▸ **Stated task**: Give the lines from the start of the records through the line containing "tap(166, 204)", inclusive, as a numbered list, leaving out blank lines.

▸ **Working data**:
════════════════════

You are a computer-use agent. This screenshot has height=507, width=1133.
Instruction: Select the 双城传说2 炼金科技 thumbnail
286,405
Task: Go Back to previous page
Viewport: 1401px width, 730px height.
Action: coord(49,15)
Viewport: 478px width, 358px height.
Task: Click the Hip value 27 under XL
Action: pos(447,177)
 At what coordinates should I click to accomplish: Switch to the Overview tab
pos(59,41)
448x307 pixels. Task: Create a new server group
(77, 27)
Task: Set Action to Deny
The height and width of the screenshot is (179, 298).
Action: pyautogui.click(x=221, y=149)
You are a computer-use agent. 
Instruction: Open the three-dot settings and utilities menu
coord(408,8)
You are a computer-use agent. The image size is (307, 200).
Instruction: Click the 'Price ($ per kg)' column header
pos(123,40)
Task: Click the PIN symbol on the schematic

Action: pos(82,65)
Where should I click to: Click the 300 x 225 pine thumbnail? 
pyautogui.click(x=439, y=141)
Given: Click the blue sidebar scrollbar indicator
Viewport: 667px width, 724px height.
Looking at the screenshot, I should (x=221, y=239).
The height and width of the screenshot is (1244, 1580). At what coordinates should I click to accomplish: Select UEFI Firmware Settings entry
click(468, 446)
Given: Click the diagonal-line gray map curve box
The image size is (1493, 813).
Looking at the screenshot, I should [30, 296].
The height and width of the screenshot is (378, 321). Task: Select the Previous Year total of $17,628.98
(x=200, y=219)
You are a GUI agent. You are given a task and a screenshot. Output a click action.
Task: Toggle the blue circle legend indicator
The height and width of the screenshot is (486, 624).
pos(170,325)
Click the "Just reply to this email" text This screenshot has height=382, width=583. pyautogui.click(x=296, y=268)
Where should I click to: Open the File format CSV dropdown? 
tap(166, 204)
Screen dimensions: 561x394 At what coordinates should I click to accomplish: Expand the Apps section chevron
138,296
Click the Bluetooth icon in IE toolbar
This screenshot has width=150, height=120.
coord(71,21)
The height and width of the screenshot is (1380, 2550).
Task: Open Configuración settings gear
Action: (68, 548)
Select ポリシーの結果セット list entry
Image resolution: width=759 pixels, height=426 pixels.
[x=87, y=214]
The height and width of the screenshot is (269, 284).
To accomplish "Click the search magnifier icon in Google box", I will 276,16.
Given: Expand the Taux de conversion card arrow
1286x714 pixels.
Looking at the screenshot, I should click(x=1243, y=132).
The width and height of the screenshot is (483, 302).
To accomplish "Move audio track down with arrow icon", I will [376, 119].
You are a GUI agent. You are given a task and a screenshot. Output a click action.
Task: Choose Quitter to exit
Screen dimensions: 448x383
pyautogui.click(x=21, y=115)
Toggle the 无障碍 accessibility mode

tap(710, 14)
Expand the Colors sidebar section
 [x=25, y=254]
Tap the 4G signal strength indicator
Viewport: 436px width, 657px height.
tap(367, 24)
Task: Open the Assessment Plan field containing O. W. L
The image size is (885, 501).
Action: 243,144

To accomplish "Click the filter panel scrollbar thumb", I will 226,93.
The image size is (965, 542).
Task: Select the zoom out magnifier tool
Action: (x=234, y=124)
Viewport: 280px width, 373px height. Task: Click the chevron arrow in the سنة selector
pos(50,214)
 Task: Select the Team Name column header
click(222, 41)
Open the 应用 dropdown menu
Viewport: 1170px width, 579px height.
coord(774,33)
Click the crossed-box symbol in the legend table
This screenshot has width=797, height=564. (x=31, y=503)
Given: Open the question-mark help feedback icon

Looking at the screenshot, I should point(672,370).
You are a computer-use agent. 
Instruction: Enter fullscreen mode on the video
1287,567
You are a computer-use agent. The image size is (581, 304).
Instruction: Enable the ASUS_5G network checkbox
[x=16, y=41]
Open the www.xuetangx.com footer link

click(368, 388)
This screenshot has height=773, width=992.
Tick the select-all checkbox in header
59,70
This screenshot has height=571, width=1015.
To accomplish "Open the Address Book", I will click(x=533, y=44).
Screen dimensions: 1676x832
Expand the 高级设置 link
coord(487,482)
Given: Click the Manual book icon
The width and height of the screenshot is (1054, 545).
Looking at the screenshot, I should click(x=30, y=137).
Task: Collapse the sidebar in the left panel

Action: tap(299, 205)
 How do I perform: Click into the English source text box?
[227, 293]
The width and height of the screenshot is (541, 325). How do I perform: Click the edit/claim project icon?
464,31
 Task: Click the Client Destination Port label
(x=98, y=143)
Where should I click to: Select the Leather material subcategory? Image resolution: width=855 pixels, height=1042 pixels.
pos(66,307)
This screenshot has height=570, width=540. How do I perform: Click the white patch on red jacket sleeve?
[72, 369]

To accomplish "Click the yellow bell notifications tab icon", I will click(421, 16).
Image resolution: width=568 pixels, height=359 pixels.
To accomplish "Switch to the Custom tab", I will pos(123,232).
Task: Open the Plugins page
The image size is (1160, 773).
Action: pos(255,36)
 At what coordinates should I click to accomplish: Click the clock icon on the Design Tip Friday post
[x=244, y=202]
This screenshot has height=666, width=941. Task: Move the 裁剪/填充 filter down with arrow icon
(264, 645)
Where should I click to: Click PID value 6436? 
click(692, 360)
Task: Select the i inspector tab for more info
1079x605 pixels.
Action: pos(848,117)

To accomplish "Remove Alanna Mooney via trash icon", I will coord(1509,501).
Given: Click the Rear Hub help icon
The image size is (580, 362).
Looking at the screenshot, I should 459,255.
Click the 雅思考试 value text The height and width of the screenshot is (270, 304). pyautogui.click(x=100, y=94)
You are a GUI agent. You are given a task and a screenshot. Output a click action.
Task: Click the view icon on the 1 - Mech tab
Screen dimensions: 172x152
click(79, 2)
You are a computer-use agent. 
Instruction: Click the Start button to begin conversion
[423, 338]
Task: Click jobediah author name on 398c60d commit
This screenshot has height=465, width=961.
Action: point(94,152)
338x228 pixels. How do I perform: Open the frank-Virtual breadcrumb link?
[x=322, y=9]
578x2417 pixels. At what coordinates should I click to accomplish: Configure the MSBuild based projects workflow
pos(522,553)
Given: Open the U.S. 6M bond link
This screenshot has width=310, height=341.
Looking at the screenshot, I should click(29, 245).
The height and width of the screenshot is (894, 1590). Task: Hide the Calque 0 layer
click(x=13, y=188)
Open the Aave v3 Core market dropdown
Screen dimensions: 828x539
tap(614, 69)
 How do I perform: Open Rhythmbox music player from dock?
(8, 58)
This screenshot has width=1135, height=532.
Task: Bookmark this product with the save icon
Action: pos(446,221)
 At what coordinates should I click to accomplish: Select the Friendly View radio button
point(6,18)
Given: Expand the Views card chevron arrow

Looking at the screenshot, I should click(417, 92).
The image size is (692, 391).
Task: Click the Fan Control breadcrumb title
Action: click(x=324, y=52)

════════════════════

▸ **The result**:
1. You are a computer-use agent. This screenshot has height=507, width=1133.
2. Instruction: Select the 双城传说2 炼金科技 thumbnail
3. 286,405
4. Task: Go Back to previous page
5. Viewport: 1401px width, 730px height.
6. Action: coord(49,15)
7. Viewport: 478px width, 358px height.
8. Task: Click the Hip value 27 under XL
9. Action: pos(447,177)
10.  At what coordinates should I click to accomplish: Switch to the Overview tab
11. pos(59,41)
12. 448x307 pixels. Task: Create a new server group
13. (77, 27)
14. Task: Set Action to Deny
15. The height and width of the screenshot is (179, 298).
16. Action: pyautogui.click(x=221, y=149)
17. You are a computer-use agent. 
18. Instruction: Open the three-dot settings and utilities menu
19. coord(408,8)
20. You are a computer-use agent. The image size is (307, 200).
21. Instruction: Click the 'Price ($ per kg)' column header
22. pos(123,40)
23. Task: Click the PIN symbol on the schematic
24. Action: pos(82,65)
25. Where should I click to: Click the 300 x 225 pine thumbnail? 
26. pyautogui.click(x=439, y=141)
27. Given: Click the blue sidebar scrollbar indicator
28. Viewport: 667px width, 724px height.
29. Looking at the screenshot, I should (x=221, y=239).
30. The height and width of the screenshot is (1244, 1580). At what coordinates should I click to accomplish: Select UEFI Firmware Settings entry
31. click(468, 446)
32. Given: Click the diagonal-line gray map curve box
33. The image size is (1493, 813).
34. Looking at the screenshot, I should [30, 296].
35. The height and width of the screenshot is (378, 321). Task: Select the Previous Year total of $17,628.98
36. (x=200, y=219)
37. You are a GUI agent. You are given a task and a screenshot. Output a click action.
38. Task: Toggle the blue circle legend indicator
39. The height and width of the screenshot is (486, 624).
40. pos(170,325)
41. Click the "Just reply to this email" text This screenshot has height=382, width=583. pyautogui.click(x=296, y=268)
42. Where should I click to: Open the File format CSV dropdown? 
43. tap(166, 204)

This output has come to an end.